To turn this destructive calculus around, Freudenberg told Bittman, “What we need is to return to the public sector the right to set health policy and to limit corporations’ freedom to profit at the expense of public health.”
Instead of asking “Do people have the right to smoke?,” Freudenberg and Bittman agree, we should ask: “Do people have the right to breathe clean air?” Instead of “Do junk food companies have the right to market to children?” we should ask: “Do children have the right to a healthy diet?” Instead of “Do we have a right to bear arms?” we should ask: “Do we have the right to be safe in our streets and schools?”
Reframing the debate with these questions, Freudenberg says, has led to changes in the food and beverage, tobacco, alcohol, firearms, pharmaceutical and automotive industries.
But we must go further. The labor practices of many industries also have huge impacts on health. The unspoken assumption today is business owners have the right to run their businesses as they see fit. Neoliberalism proclaims that reducing government regulation is essential for a healthy economy. But don’t workers have the right to live healthy lives?

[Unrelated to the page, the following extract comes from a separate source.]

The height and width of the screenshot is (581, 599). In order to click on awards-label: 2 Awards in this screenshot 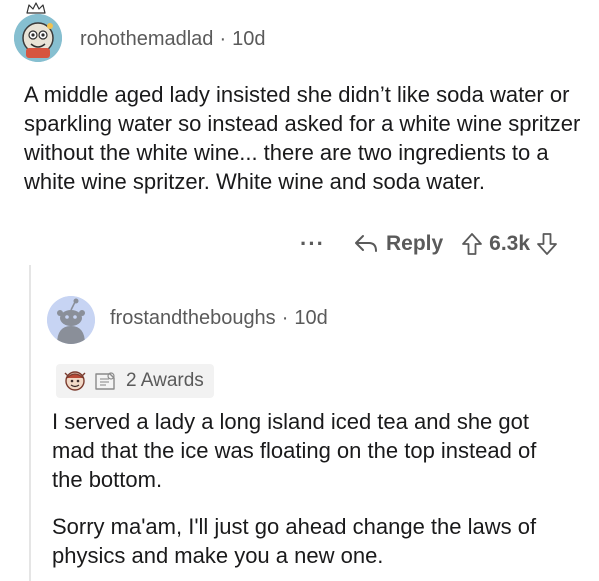, I will do `click(165, 380)`.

In the past, the answer has only sometimes been yes. The once-powerful alliance of labor and workplace safety advocates won a series of rights for workers, including the 40-hour week and weekends off, a minimum wage, and occupational health and safety standards. But the political pendulum has swung back in the direction of corporate power, and dangerously too far.
- Minimum wage hasn’t kept up with inflation, so many people are working but not earning enough to escape poverty. Living in poverty has a huge impact on health and well being. Efforts to raise the minimum wage are in progress across the nation, and public health professionals should be supporting these efforts.
- About 40% of U.S. workers – and 70% of restaurant workers – are not given paid time off for illness. Health Impact Assessments conducted by Human Impact Partners (HIP) on paid sick days legislation show clearly that workers and society as a whole benefit when workers take time off and avoid spreading infectious disease. Visits to emergency rooms also drop.
- Wage theft – the illegal withholding of wages or the denial of benefits rightfully owed to an employee – is a common occurrence among low-income workers. HIP has begun a Health Impact Assessment of wage theft in Los Angeles and are finding that employers stealing their workers’ income has significant negative affects on physical and mental health and well-being for families and children.
- Both in the U.S. and abroad, too many business owners cut corners on worker safety to increase profit. The recent garment factory fires in Bangladesh and Pakistan that killed and injured hundreds of workers are a clear example.
What obligations do corporations have back to society and their workers? Should profits for owners be valued over everything else, including health? The public health community should lend its support to campaigns that seek to ensure that corporations are not allowed to profit at the expense of workers. Asking those questions, and others, is a good start.
Jonathan Heller is co-director of Human Impact Partners, an Oakland, Calif., nonprofit that conducts community-based studies of the health and equity impacts of public policy.